Читаем Шекспир и его смуглая леди полностью

— А вы меня вызовите на дуэль, — усмехнулся граф Монферье. — На шпагах, например. Или кто кого перепьет — смертный исход тоже реален… А если серьезно, Роберт, то я не начинал никакой Игры. Я просто поделился с Бербеджем неким знанием. Как и с вами, впрочем, — там, в Кембридже. Но и в Кембридже и в «Театре» я сказал лишь крошечную толику того, что знаю, или того, что предполагаю узнать. В Кембридже — потому что все говорить пока рано, вы просто не готовы воспринять все. И это упрек не вашему уму, а вашему, как ни грустно, снобизму, я уже упоминал сие славное качество. Увы, наше сословие действительно весьма грешит им. Что же до «Театра» — так там я и не собираюсь раскрывать никаких подробностей, и вас от этого закляну, если вы присоединитесь к Игре… А теперь — об Игре. Вот перед вами три акта пьесы, которая называется «Укрощение строптивой», каждому — по экземпляру. Еще будет два акта. Вы их получите через день-два. Но и по трем, я уверен, вы поймете, что в английский театр пришел неожиданный и яркий талант. Или ожидаемый, не уверен в определении. Прочитайте. Соберитесь снова. Хотите — со мной, хотите — без меня. И решите — стоит прочитанное вами Большой Игры или не стоит. Я настаиваю: именно Большой. Длинной. Такой, чтобы после нас… мы все смертны, господа, к несчастью… мир уже не играл в нее, а жил ею и принимал Игру за Великую Реальность… Нет, не так, «принимал» — не точное слово! Просто — жил, потому что время несомненно превратит Игру в Реальность, таковы его железные законы. А начнет превращать сразу после ухода со сцены тех, кто начал играть. Кто придумывал правила Игры, кто определял ее участников, кто сочинял для них мотивы поведения. Иначе — свидетелей. Живых. То есть нас, господа.
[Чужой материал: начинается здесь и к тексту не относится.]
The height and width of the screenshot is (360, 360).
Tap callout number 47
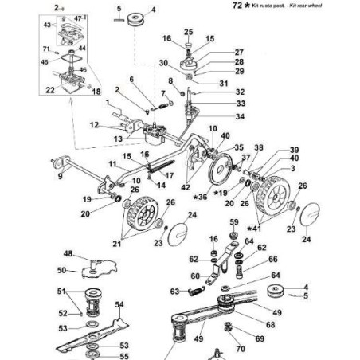77,17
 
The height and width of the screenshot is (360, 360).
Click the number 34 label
217,116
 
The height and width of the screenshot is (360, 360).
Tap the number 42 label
185,186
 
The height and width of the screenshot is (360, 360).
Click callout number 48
68,255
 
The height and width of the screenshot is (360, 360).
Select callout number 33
218,104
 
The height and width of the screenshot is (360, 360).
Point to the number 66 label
272,259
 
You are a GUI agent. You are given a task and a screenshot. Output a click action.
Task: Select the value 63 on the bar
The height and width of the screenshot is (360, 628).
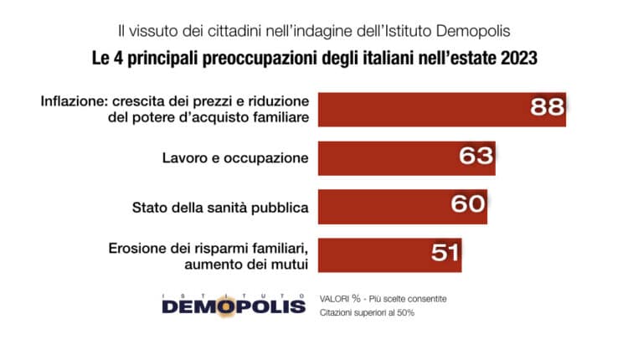point(476,157)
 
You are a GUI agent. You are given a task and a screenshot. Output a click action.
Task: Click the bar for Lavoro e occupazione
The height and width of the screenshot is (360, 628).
point(385,157)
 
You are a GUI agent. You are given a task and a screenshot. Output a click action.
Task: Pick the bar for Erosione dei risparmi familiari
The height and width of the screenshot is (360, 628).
point(368,254)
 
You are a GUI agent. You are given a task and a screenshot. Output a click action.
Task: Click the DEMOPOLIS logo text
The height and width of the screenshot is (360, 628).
point(234,306)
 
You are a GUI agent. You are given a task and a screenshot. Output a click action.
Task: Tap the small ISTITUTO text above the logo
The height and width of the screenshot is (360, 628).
point(234,294)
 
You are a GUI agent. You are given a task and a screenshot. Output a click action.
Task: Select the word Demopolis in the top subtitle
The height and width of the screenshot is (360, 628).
point(474,31)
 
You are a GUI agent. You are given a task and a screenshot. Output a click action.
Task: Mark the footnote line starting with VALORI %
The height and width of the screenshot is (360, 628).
point(383,298)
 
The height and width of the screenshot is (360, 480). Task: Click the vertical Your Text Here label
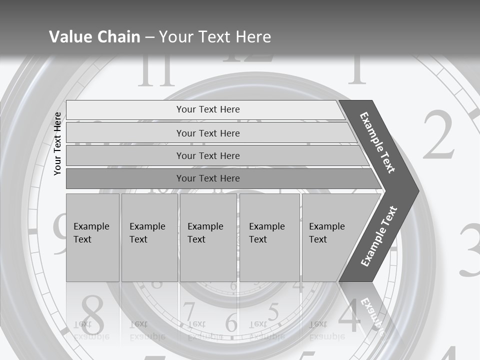pos(58,144)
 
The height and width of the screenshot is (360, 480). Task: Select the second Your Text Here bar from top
pos(208,133)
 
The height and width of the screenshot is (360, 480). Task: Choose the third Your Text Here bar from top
pos(208,156)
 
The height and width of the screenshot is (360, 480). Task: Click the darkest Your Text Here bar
pos(208,178)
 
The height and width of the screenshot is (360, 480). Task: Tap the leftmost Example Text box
pos(92,238)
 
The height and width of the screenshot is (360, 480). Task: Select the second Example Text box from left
pos(149,238)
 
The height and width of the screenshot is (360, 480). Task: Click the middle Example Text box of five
pos(208,238)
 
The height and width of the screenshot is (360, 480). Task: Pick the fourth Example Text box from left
pos(270,238)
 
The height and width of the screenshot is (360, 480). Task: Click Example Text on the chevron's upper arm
pos(378,142)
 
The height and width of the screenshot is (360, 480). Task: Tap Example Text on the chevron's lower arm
pos(379,236)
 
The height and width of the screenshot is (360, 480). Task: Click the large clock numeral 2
pos(438,135)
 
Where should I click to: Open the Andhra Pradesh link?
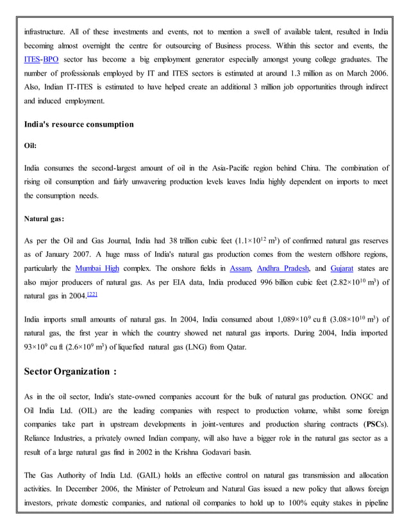click(x=285, y=267)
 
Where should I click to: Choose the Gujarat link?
click(x=346, y=267)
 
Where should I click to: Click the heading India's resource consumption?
click(x=79, y=124)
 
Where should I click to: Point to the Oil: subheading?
click(x=30, y=145)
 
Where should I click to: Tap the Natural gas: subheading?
click(x=44, y=218)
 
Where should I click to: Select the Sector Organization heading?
click(x=71, y=371)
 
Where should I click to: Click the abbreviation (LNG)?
click(x=203, y=348)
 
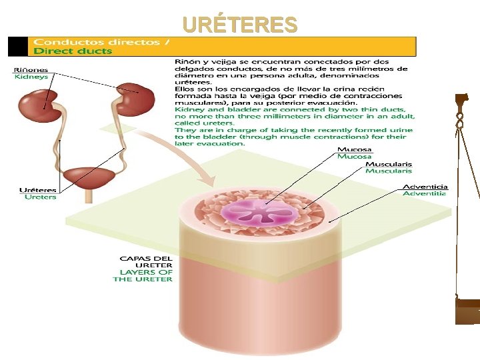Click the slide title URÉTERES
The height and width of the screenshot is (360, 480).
pos(240,25)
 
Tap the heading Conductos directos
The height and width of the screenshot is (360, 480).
pos(99,41)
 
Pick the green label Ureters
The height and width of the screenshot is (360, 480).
pos(41,197)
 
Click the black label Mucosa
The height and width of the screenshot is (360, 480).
pos(354,149)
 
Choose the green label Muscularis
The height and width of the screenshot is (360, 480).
pos(388,171)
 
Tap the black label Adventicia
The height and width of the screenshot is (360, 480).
pos(425,187)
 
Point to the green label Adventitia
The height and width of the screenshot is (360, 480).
pos(425,194)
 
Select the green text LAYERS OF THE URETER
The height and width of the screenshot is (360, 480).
pos(144,275)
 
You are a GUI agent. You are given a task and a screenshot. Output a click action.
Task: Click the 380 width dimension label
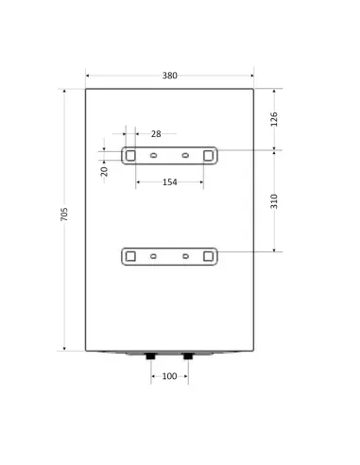[x=170, y=75]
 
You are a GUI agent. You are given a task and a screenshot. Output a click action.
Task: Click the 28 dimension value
[x=156, y=134]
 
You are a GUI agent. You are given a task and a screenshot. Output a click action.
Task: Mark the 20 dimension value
[x=105, y=170]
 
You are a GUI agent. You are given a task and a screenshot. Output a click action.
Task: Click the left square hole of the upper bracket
[x=131, y=154]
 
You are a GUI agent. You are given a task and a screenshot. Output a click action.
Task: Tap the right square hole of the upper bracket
[x=208, y=154]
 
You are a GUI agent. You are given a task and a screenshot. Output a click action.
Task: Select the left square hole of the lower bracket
[x=131, y=255]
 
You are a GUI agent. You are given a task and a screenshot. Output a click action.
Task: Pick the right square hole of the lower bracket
[x=208, y=255]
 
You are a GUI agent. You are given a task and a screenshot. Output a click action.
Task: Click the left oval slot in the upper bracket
[x=154, y=154]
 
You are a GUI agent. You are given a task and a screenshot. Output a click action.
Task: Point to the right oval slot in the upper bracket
[x=185, y=154]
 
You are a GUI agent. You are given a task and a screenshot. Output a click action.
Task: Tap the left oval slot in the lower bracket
[x=154, y=255]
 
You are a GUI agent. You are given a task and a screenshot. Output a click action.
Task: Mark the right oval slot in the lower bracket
[x=185, y=255]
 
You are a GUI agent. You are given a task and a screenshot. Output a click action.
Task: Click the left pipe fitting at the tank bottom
[x=153, y=357]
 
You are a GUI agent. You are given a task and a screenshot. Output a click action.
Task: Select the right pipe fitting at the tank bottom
[x=186, y=357]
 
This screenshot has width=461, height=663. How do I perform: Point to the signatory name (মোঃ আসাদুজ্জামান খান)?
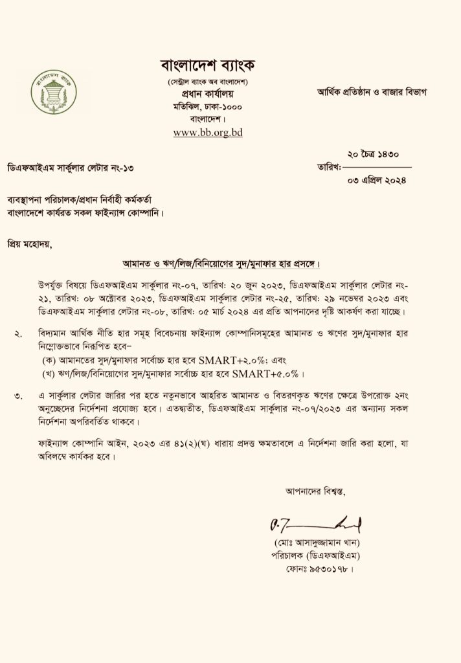coord(316,541)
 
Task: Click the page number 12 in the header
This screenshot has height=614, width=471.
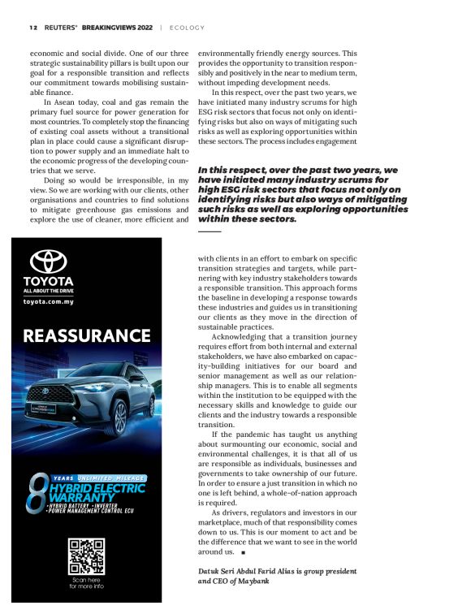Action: [x=32, y=27]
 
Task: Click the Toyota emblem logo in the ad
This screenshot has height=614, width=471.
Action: [x=48, y=262]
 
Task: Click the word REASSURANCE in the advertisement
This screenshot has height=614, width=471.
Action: [x=87, y=335]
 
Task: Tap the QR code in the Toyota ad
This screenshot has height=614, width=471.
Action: [x=86, y=556]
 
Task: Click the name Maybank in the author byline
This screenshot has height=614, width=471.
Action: [x=253, y=582]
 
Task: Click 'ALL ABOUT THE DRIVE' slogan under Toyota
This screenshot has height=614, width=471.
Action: [x=49, y=291]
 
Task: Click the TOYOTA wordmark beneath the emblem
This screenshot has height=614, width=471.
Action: [x=48, y=281]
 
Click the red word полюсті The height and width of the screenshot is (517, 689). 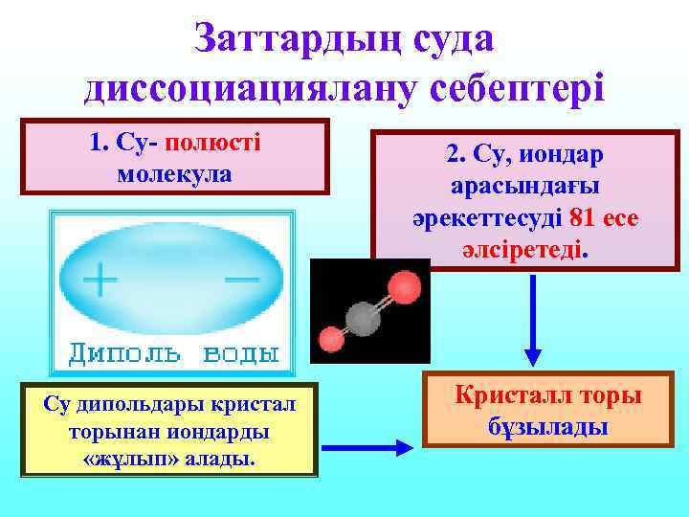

Он аккуратно, стараясь не намочить в пролитом на стол пиве, разложил свернутые в трубки рукописи перед каждым из собеседников. И каждый поступил до уныния одинаково глупо: взял трубочку и заглянул в нее одним глазом. Будто хотел увидеть: что это там за талант такой неожиданный спрятался, не машет ли приветственно ручкой смотрящему?.. Никто ничем не махал.

— А что вы имеете в виду под Большой Игрой? — спросил Саутгемптон. — Если есть действительно талантливая пьеса, если автор не собирается ограничиваться сочинением только ее одной — зачем Игра? Все пойдет само собой: спектакли, успех, книги, любовь власти и народа…

— Отвечу, — сказал Монферье. — Только сначала ответьте вы, Генри. О каких письмах вы только что говорили?

— Неужели не слышали? Странно, — удивился Саутгемптон. — Мне казалось, Марло всем сообщил… Дело в том, что вчера поутру наши четыре мэтра… ну, вы поняли, о ком я: Марло, Кид, Нэш и Лили… получили по письму. Вероятно, абсолютно идентичные письма и все — анонимные. Неведомый автор, не взявший для приличия даже простенького псевдонима, сообщает всем четверым, что у них появился некий конкурент, мнящий себя куда более гениальным, нежели все адресаты вместе взятые…

(Смотритель тут же отметил, что молва в этом городе, как всегда и везде, быстронога и лжива: о «вместе взятых» в письмах ни слова не было)…

и, главное, он назвал себя Потрясающим Копьем, что очень созвучно фамилии вашего приятеля Уилла, Франсуа, которого вы прошлый раз определили в гении. Случайно ли так совпало, дорогой граф?

— Абсолютно! — быстро сказал Смотритель-Монферье. — Уж не думаете ли вы, господа, что это я сочинил письма нашим замечательным мэтрам?

— Конечно, нет! — вразнобой и хором заверили его все.

Может, слова заверения были и иными — различными, но в хоре Смотрителю услышался именно такой смысл. Ситуация походила на древнюю анекдотическую — про то, что «джентльмены в карты играют только честно, их слово дороже золота»…

Смотритель на нее и рассчитывал.

— Значит, кто-то еще — знает, — выделил голосом.

— Шекспир?

— Вряд ли. Да какая разница — кто? Мэтры перепугались?

— Пока возмущены. Хотя испуг, не исключаю, тоже есть.